Em certo sentido, “The Future of Power” é uma obra que sintetiza todo o trabalho de Joseph Nye. O autor retoma seu argumento clássico da divisão do poder internacional em três níveis. No primeiro, definido pela lógica militar do Realismo Clássico, a primazia norte-americana é incontestável. O gigante ocidental acumula um orçamento militar superior ao de todas as outras grandes potências somadas, possui ampla capacidade de atuação bélica em escala global e detém a liderança na produção de tecnológica bélica. No segundo nível, a economia global, os Estados Unidos possuem inegável relevância, uma vez que se apresentam como maior mercado global de bens e serviços. Não obstante, o sistema econômico global é cada vez mais definido pela multipolaridade. A União Europeia, cujo PIB é superior ao norte-americano, o Japão e os países que compõem o acrônimo BRICS são atores de grande expressão e possuem influência sobre os rumos da economia internacional. O terceiro nível, definido pela difusão do poder para atores não-governamentais, escapa do controle dos Estados Nacionais e apresenta desafios (como o terrorismo global) e oportunidades (como a crescente influência das ONGs norte-americanas) para a continuidade da hegemonia dos Estados Unidos.

The Future of Power” também atualiza os conceitos de Soft e Hard Power, contribuições acadêmicas mais conhecidas de Nye. O autor define o poder em três aspectos relacionais. O poder pode se manifestar como a capacidade de impor comportamentos e resultados. O segundo aspecto do poder é o de criar agendas e definir quais temas têm relevância no sistema internacional. Por fim, o poder pode moldar as preferências e interesses de parceiros e rivais. Soft Power é a habilidade de cooptação, de definir a agenda, de persuadir e exercer atração positiva. Evidentemente, o Soft Power está mais associado aos dois últimos aspectos do poder. O Hard Power, por outro lado, é o poder de coerção, mais ligado à primeira faceta do poder. Por ser uma forma de poder, somente uma versão primitiva do Realismo ignora a existência do Soft Power. Nye observa três fontes principais de Soft Power: a cultura, os valores políticos e a política externa. O argumento central de “The Future of Power” é que os desafios do século XXI devem ser abordados com uma correta combinação de Hard e Soft Power, batizada pelo autor de Smart Power.

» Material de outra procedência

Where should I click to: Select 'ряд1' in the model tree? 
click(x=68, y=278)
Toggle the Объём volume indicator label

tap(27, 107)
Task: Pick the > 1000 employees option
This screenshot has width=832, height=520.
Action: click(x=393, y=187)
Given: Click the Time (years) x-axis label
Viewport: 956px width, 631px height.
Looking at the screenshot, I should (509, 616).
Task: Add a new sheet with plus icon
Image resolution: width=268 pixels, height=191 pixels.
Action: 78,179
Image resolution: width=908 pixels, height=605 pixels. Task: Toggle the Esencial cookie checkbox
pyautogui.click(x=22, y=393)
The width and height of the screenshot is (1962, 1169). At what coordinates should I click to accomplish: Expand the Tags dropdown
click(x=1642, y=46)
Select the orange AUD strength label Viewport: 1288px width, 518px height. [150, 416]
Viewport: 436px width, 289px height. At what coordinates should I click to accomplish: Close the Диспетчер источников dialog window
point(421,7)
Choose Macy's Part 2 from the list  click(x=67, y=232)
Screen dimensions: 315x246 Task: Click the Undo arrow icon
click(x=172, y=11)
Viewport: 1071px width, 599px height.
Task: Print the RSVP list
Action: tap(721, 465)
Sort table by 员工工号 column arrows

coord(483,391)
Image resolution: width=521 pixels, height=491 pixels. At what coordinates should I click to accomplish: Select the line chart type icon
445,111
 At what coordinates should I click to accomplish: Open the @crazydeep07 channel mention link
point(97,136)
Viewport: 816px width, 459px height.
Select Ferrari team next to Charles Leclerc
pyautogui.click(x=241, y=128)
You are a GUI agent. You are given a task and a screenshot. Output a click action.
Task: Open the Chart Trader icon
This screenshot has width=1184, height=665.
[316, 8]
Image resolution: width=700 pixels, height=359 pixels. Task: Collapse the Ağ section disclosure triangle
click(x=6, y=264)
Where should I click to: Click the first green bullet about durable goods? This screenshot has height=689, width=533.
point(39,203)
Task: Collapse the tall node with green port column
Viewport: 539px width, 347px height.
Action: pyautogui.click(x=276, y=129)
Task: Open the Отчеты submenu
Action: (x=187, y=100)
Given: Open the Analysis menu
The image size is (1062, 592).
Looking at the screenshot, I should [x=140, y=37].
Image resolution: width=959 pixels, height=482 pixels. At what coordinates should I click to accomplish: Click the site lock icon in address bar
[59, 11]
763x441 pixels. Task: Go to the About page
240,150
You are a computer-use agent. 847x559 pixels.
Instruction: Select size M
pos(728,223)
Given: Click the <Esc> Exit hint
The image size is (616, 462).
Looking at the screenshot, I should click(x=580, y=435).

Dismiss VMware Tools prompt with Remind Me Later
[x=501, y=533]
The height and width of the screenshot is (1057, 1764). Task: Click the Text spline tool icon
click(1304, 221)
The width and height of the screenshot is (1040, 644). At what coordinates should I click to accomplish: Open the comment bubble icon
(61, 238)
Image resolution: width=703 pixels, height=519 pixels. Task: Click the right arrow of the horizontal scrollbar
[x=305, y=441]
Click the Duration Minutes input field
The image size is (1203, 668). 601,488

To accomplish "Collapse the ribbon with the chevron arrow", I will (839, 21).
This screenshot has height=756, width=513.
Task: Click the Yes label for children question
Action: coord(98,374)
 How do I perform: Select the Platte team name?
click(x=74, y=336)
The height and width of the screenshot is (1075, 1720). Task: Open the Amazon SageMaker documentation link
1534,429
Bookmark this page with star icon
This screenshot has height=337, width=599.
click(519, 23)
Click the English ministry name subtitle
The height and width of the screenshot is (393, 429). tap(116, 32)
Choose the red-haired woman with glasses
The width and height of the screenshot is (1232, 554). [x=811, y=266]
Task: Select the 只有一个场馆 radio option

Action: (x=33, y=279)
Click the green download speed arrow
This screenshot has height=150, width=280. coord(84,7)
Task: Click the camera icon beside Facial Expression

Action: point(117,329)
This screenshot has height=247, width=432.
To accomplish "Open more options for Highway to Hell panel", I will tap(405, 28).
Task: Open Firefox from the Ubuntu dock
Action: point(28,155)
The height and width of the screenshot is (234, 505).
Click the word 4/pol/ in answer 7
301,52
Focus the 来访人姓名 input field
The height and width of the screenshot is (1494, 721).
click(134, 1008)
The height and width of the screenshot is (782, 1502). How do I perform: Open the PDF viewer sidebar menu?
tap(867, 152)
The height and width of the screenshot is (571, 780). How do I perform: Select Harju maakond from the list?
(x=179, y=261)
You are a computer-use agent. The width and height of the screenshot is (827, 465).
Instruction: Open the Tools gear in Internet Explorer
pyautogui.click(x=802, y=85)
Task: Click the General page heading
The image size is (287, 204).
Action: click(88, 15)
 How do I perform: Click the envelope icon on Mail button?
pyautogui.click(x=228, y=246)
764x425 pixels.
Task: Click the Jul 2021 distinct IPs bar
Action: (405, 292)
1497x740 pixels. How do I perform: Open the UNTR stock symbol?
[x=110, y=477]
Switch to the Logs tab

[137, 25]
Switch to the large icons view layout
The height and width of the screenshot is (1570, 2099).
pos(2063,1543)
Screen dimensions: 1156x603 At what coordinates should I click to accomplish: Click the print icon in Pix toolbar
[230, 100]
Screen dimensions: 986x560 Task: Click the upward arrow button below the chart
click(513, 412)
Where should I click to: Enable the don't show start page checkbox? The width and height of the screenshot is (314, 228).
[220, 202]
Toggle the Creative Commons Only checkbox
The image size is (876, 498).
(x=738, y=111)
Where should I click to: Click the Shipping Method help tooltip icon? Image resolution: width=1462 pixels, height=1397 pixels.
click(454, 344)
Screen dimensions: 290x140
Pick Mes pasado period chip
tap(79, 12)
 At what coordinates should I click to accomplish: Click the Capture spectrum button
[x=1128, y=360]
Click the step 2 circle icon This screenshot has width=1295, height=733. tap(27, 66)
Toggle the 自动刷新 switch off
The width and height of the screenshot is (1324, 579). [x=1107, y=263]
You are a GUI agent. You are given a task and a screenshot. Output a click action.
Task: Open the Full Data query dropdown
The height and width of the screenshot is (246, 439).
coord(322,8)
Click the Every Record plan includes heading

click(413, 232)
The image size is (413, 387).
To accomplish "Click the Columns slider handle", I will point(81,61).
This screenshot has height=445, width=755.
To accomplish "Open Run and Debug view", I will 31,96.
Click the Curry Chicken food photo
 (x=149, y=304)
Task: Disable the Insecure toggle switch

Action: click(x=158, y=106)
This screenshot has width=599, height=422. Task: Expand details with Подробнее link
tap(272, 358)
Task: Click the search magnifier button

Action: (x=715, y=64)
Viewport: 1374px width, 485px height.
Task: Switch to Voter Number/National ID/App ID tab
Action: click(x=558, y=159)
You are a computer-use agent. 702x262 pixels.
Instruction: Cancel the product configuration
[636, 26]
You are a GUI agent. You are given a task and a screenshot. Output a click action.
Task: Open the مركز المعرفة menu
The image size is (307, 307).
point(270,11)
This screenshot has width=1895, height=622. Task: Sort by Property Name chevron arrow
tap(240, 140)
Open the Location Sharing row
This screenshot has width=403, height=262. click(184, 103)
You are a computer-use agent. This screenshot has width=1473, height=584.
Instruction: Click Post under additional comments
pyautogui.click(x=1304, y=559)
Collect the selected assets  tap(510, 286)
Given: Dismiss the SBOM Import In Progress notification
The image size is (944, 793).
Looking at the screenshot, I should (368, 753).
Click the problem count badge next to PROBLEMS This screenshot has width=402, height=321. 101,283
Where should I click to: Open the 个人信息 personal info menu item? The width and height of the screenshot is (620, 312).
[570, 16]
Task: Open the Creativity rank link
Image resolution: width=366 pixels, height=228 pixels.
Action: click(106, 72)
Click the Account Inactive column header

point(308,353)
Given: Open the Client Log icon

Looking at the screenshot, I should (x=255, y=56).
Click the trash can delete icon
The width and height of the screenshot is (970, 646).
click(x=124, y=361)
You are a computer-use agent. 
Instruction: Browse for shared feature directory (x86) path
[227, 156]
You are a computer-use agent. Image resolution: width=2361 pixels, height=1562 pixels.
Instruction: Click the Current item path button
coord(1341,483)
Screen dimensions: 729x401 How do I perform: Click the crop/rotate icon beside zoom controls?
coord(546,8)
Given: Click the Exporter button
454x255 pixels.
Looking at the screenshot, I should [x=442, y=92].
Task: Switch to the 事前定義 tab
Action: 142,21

Posteriormente, Nye avalia a relevância e as características do poder econômico. A interdependência é uma das principais características da economia internacional. Os Estados Nacionais se afetam mutuamente por meio de diferentes relações econômicas assimétricas.  China e Estados Unidos, por exemplo, estão presos em uma relação de mútua dependência que se assemelha a uma versão econômica da MAD (Mutual assured destruction – destruição mútua assegurada) da Guerra Fria. A economia norte-americana se beneficia dos bens baratos produzidos na China e dos empréstimos chineses que financiam as altas taxas de consumo dos Estados Unidos. Por outro lado, a China necessita do mercado consumidor norte-americano e do investimento das empresas ocidentais. Nesse sentido, a China não pode se valer de seu crescente poder econômico para prejudicar de forma definitiva a economia norte-americana, uma vez que isso provocaria um dano irreparável ao sistema produtivo chinês. Nye observa que o poder econômico é muito relevante, mas que sua efetividade é contextual. Sanções e operações de ajuda humanitária, os dois principais instrumentos econômicos de política externa, têm eficácia limitada.  Ademais, o poder econômico reside em atores privados, nem sempre dispostos a realizar os objetivos governamentais. Por fim, Nye observa o papel do poder militar como ferramenta para estruturar mercados e estabilizar as trocas internacionais.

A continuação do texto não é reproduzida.